====== Dataset records ======
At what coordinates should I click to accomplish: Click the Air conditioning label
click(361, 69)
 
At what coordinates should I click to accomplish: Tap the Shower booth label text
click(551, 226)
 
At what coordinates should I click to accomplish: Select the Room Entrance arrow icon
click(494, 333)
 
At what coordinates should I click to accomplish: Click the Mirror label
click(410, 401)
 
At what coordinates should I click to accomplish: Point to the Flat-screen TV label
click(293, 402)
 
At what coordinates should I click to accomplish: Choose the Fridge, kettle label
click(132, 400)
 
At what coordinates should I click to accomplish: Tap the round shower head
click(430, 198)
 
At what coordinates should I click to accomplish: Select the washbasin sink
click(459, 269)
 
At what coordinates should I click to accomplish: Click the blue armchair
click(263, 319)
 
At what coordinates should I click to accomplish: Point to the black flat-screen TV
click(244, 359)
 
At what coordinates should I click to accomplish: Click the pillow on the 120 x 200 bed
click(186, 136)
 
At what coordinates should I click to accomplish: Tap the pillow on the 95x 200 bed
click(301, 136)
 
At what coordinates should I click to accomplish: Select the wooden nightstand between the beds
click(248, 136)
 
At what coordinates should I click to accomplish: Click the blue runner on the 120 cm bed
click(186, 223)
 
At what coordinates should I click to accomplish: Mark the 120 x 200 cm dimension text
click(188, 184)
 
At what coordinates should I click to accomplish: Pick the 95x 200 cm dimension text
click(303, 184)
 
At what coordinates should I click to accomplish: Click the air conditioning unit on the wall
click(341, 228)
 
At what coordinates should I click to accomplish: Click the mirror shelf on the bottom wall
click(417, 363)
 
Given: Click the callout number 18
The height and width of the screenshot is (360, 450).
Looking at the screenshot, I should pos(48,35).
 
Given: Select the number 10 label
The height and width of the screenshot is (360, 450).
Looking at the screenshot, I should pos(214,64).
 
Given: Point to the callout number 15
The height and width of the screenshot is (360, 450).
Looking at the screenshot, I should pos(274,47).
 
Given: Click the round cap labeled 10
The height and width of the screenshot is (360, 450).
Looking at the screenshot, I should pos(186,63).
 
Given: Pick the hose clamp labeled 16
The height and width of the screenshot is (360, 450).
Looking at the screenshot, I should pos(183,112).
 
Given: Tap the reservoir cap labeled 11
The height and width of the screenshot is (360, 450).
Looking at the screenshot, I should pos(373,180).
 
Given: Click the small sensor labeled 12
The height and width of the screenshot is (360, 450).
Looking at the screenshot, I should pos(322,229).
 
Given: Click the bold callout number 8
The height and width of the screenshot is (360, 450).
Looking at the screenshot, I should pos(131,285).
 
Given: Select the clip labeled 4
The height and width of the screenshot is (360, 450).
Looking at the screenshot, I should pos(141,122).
======
> Prompt: Arrange every line of the entries above as a single numbered list, leaving out the blank lines.

> The result:
1. At what coordinates should I click to accomplish: Click the Air conditioning label
2. click(361, 69)
3. At what coordinates should I click to accomplish: Tap the Shower booth label text
4. click(551, 226)
5. At what coordinates should I click to accomplish: Select the Room Entrance arrow icon
6. click(494, 333)
7. At what coordinates should I click to accomplish: Click the Mirror label
8. click(410, 401)
9. At what coordinates should I click to accomplish: Point to the Flat-screen TV label
10. click(293, 402)
11. At what coordinates should I click to accomplish: Choose the Fridge, kettle label
12. click(132, 400)
13. At what coordinates should I click to accomplish: Tap the round shower head
14. click(430, 198)
15. At what coordinates should I click to accomplish: Select the washbasin sink
16. click(459, 269)
17. At what coordinates should I click to accomplish: Click the blue armchair
18. click(263, 319)
19. At what coordinates should I click to accomplish: Point to the black flat-screen TV
20. click(244, 359)
21. At what coordinates should I click to accomplish: Click the pillow on the 120 x 200 bed
22. click(186, 136)
23. At what coordinates should I click to accomplish: Tap the pillow on the 95x 200 bed
24. click(301, 136)
25. At what coordinates should I click to accomplish: Select the wooden nightstand between the beds
26. click(248, 136)
27. At what coordinates should I click to accomplish: Click the blue runner on the 120 cm bed
28. click(186, 223)
29. At what coordinates should I click to accomplish: Mark the 120 x 200 cm dimension text
30. click(188, 184)
31. At what coordinates should I click to accomplish: Pick the 95x 200 cm dimension text
32. click(303, 184)
33. At what coordinates should I click to accomplish: Click the air conditioning unit on the wall
34. click(341, 228)
35. At what coordinates should I click to accomplish: Click the mirror shelf on the bottom wall
36. click(417, 363)
37. Given: Click the callout number 18
38. The height and width of the screenshot is (360, 450).
39. Looking at the screenshot, I should pos(48,35).
40. Given: Select the number 10 label
41. The height and width of the screenshot is (360, 450).
42. Looking at the screenshot, I should pos(214,64).
43. Given: Point to the callout number 15
44. The height and width of the screenshot is (360, 450).
45. Looking at the screenshot, I should pos(274,47).
46. Given: Click the round cap labeled 10
47. The height and width of the screenshot is (360, 450).
48. Looking at the screenshot, I should pos(186,63).
49. Given: Pick the hose clamp labeled 16
50. The height and width of the screenshot is (360, 450).
51. Looking at the screenshot, I should pos(183,112).
52. Given: Tap the reservoir cap labeled 11
53. The height and width of the screenshot is (360, 450).
54. Looking at the screenshot, I should pos(373,180).
55. Given: Click the small sensor labeled 12
56. The height and width of the screenshot is (360, 450).
57. Looking at the screenshot, I should pos(322,229).
58. Given: Click the bold callout number 8
59. The height and width of the screenshot is (360, 450).
60. Looking at the screenshot, I should pos(131,285).
61. Given: Select the clip labeled 4
62. The height and width of the screenshot is (360, 450).
63. Looking at the screenshot, I should pos(141,122).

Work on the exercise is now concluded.